#### 文書の抜粋 ####

2012年2月18日(土)より、岩波ホールほか全国順次ロードショー


■ストーリー
 旧ソ連の一共和国だった頃のグルジア。ニコは、やがて夢をかなえて映画監督になった。
だが、苦労を重ねた結果ようやく完成したニコの映画は検閲によって「上映禁止」と判定されてしまう。
  ある日、フランスから大使がやってきた。ニコは友人の手引きで、大使の滞在先を訪れる。盗聴に気を配りつつ会談するニコたちだったが、その一部始終は何者かによって監視されていた。投獄され、暴行を受けるニコ。
  祖父母が用意してくれたワイロ代わりのワインを片手に、ニコが政府高官のもとへ出向くと、高官は遠慮がちに出国を勧めるのだった。
このままここにいても、ほんとうに作りたい映画を作ることは出来ない。ニコは、生まれ育ったグルジアを離れ、フランスへ旅立つ決心をした。

 


■キャスト
ダト・タリエラシュヴィリ
ビュル・オジェ
ピエール・エテックス
 




       

 

 自由をもとめてフランス・パリにやってきたニコ。幸いにもプロデューサーに作品を気に入られ、ニコは彼らの出資をもとに映画制作に取り掛かる。
だが、撮影所でニコを待ち受けていたのは、映画に商業性を求めるプロデューサーとの闘いだった。「独創性が強すぎる」「映画は90分を越えてはならん」
  ニコは自分が作りたい映画を作ることが出来るのだろうか?

※   ※   ※

 

       
 






       


■プロダクション・ノートより

オタール・イオセリアーニ監督インタビュー

映画の原題になっている「Chantrapas(シャントラパ)」の意味は?
――フランス語から生まれたロシア語です。19世紀末、サンクトぺテルブルクの裕福な家庭では、子供にイタリア歌曲を習わせていました。当時、ロシアの知的階級はフランス語を話せたため、子供たちを「Chantra(“歌う”の未来形)子」と「Chantrapas(“歌わない”の未来形)子」と選別しました。やがて、「Chantrapas」は、共通語となり、「役立たず」や「除外された人」という意味になりました。母国では検閲を受け、フランスでは期待よりも低い評価しか得られなかったこの映画の主人公ニコのようにね。ヴィクトル・ユゴーやフリッツ・ラング、ルネ・クレール、オーソン・ウェルズ、アンドレイ・タルコフスキー、そしてアレクサンドル・アスコリドフやゲオルギー・シェンゲラーヤ――みんな、母国を離れざるをえず不慣れな水の中でどのように泳ぐのかも分からずに内側の傷を抱えている「Chantrapas」です。

####

課題: 映画「シャントラパ」の紹介文を、最後の文の後から書き継ぐこと。

#### データ ####

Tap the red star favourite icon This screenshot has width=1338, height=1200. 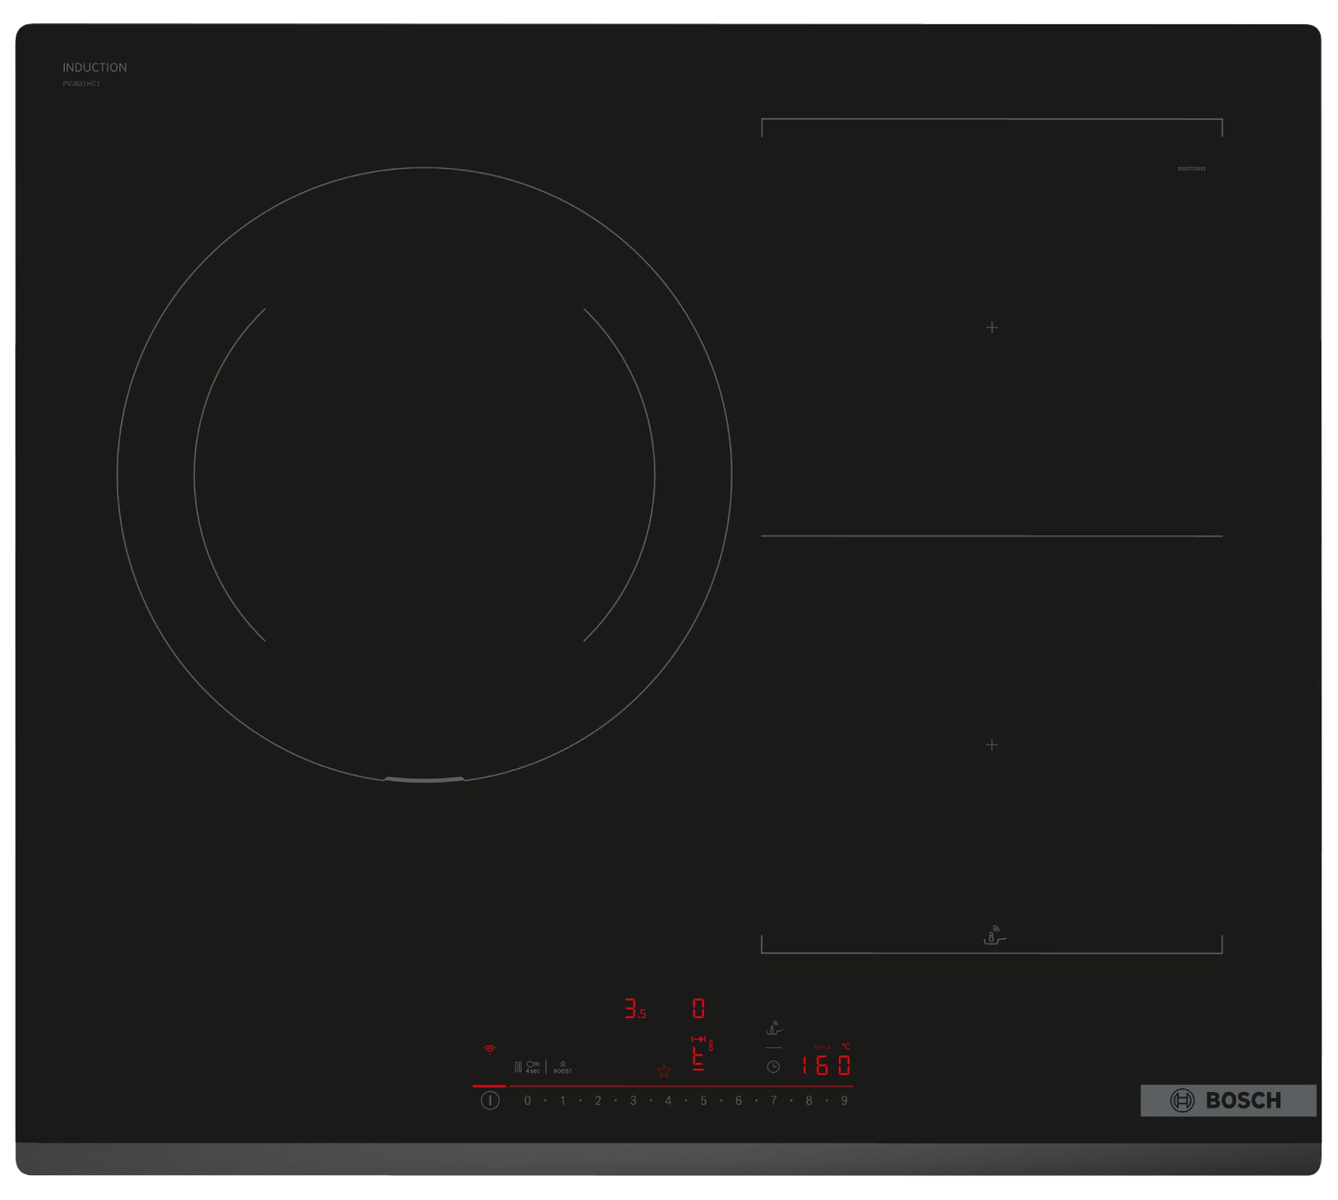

####

回答:
これは自伝映画ですか?
――『落葉』や私のすべての短編が上映禁止になったとはいえ、私はいつもやりたいことを何とかやっていましたよ。でも1979年、私はグルジアを去らなければならなくなりました。『汽車はふたたび故郷へ』は、映画作家たちのポートレートです。あの当時、120人の映画作家が体制の中で働いていましたが、検閲に打ち勝てたと言えるのは、5本の指に収まるでしょうね――セルゲイ・パラジャーノフ、アンドレイ・タルコフスキー、ゲオルギー・シェンゲラーヤ、グリェーブ・パンフィロフ、アレクサンドル・アスコリドフ。でも検閲が本当に厳しかったとは言えないかもしれません。公開禁止処分にしたとしても、体制は映画作家を尊敬していたのだと思いますよ。上映禁止になる前に、映画を完成させてくれたのだからね。

この映画をどのように定義づけますか。
――これは、私たちの周りをとりまく障害にもかかわらず、自分自身に正直である必要性についての寓話です。そもそも、大失敗するに決まっている。すべての文学の歴史がそれを証明しています。ロミオとジュリエットも同じです。正直であろうとして死にました。これこそ、私が観客の皆さんと共有したいことです。すべてにあらがって、石になる喜びです。


 

 









■オタール・イオセリアーニ監督
1934年、旧ソ連グルジア共和国のトビリシに生まれる。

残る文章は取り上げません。